### GOAL OF THE EXERCISE
In the entries below, find the lines with the word "agent" and copy them.

### INFORMATION
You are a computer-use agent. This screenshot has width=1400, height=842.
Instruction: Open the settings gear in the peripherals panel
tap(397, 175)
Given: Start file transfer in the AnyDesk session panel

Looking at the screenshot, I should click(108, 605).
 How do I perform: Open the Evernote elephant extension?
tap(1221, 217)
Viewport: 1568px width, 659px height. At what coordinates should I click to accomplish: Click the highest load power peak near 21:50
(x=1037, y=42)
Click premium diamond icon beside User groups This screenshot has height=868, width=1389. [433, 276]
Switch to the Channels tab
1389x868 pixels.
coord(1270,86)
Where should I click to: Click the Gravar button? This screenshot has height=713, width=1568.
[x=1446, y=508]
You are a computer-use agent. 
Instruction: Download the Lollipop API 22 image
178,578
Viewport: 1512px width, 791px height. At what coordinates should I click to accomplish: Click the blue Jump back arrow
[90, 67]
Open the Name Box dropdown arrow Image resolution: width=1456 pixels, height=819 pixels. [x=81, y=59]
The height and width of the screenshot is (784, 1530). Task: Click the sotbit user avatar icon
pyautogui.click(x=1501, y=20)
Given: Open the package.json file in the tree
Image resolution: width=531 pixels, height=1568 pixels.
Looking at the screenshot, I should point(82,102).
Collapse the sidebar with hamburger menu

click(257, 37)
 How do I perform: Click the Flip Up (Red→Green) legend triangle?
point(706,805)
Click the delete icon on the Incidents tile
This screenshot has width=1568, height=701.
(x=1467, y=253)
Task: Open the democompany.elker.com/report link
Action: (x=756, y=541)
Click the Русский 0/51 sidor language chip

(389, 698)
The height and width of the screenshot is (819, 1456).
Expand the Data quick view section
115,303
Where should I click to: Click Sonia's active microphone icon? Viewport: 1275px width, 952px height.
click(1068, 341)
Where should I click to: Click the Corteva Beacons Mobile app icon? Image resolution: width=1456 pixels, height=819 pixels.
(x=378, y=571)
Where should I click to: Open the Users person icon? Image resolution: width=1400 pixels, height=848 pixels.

### WRITTEN RESPONSE
You are a computer-use agent. This screenshot has width=1400, height=842.
You are a computer-use agent. 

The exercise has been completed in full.